-- WORK INSTRUCTIONS --
The lines from the one holding "Click the 전자세금계산서_일반 heading" to the final line of the listing below are to be duplicated exactly, with both ends included and pictures omitted.

-- RECORDS SUPPLIED --

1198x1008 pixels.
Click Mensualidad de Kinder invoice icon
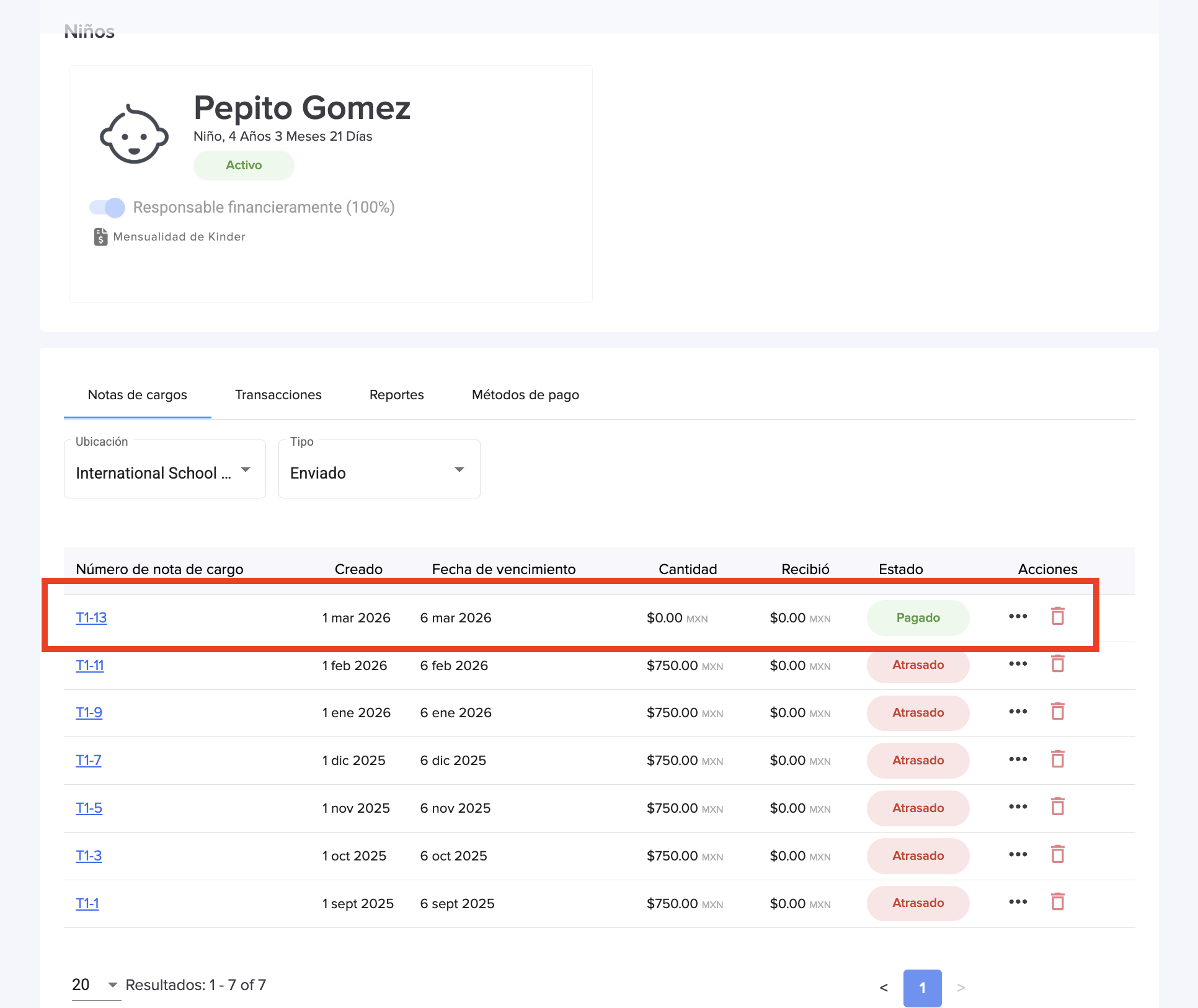pyautogui.click(x=100, y=237)
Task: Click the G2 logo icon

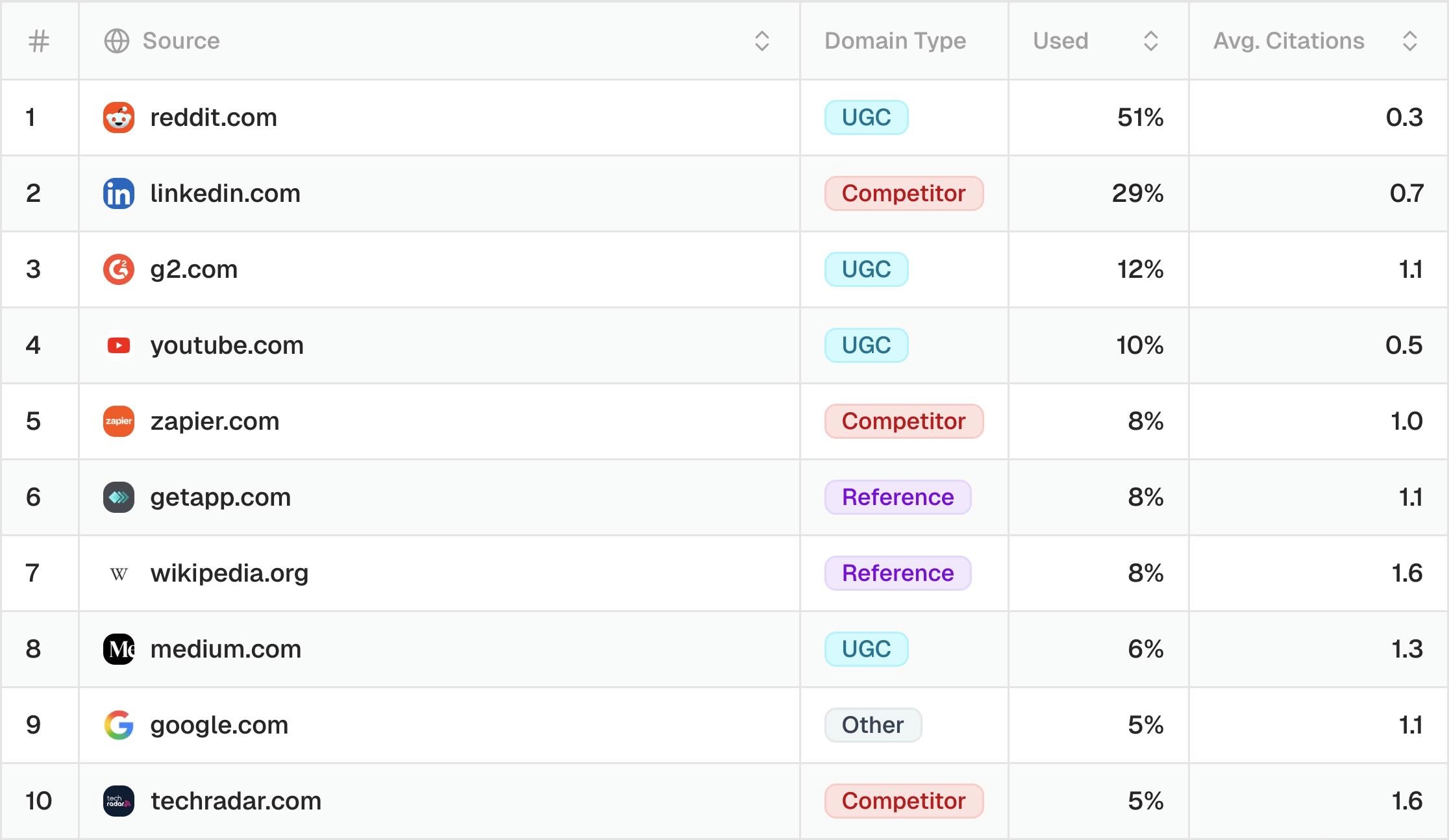Action: click(x=119, y=269)
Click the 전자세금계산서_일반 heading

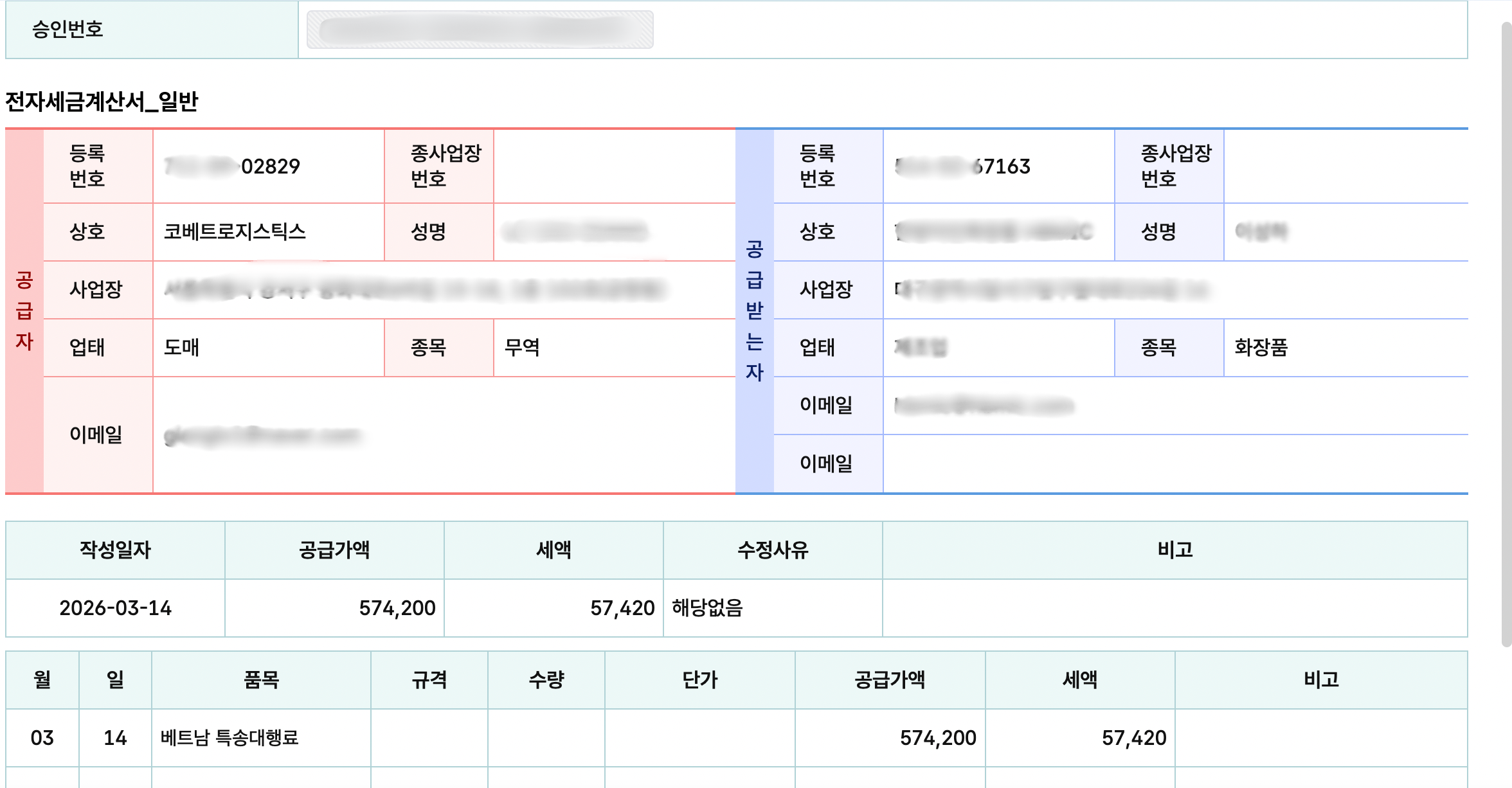[102, 102]
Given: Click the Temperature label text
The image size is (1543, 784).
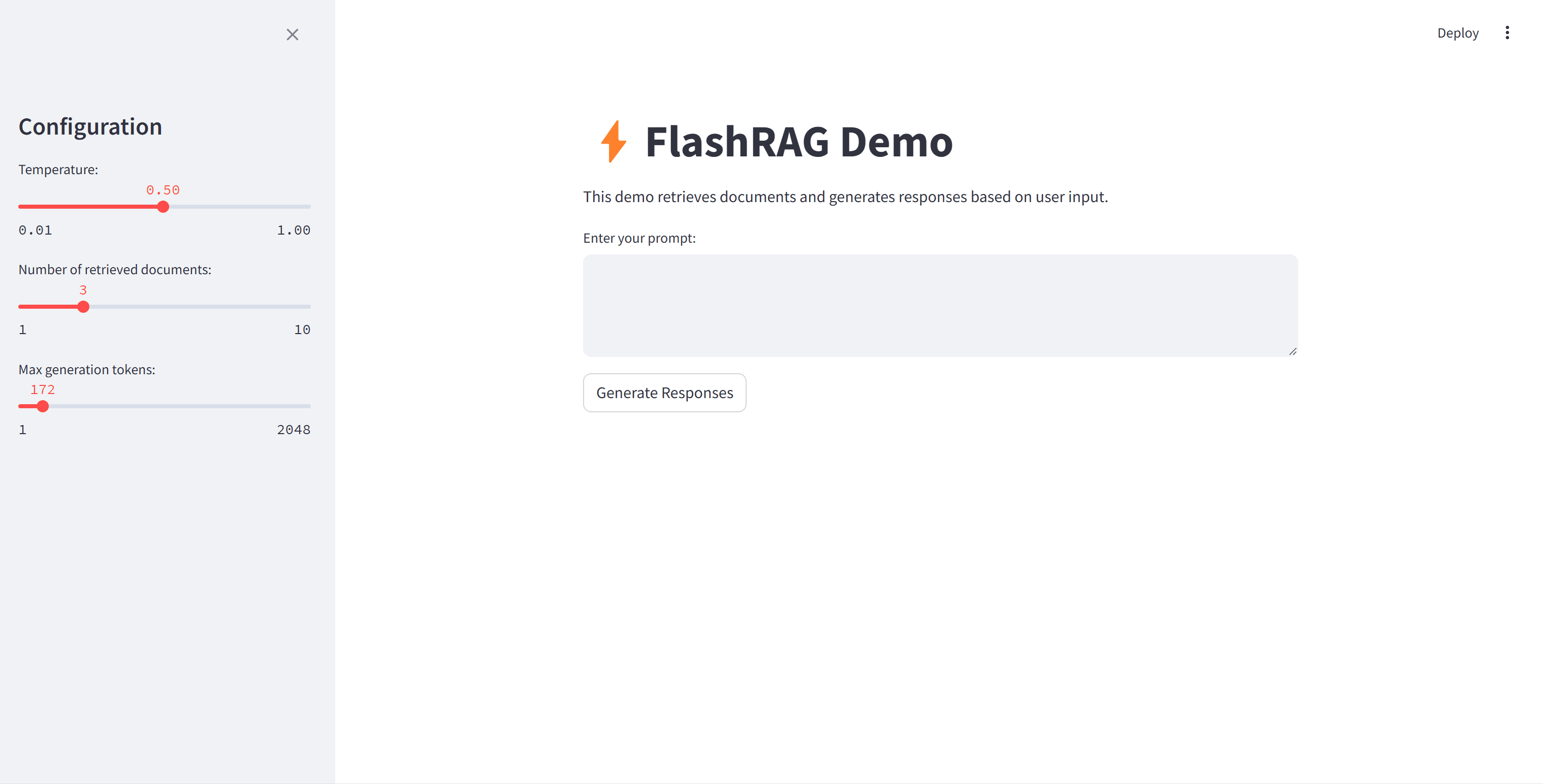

-- TASK OUTPUT --
Click the 전자세금계산서_일반 heading

[102, 102]
Given: Click the Temperature label text
The image size is (1543, 784).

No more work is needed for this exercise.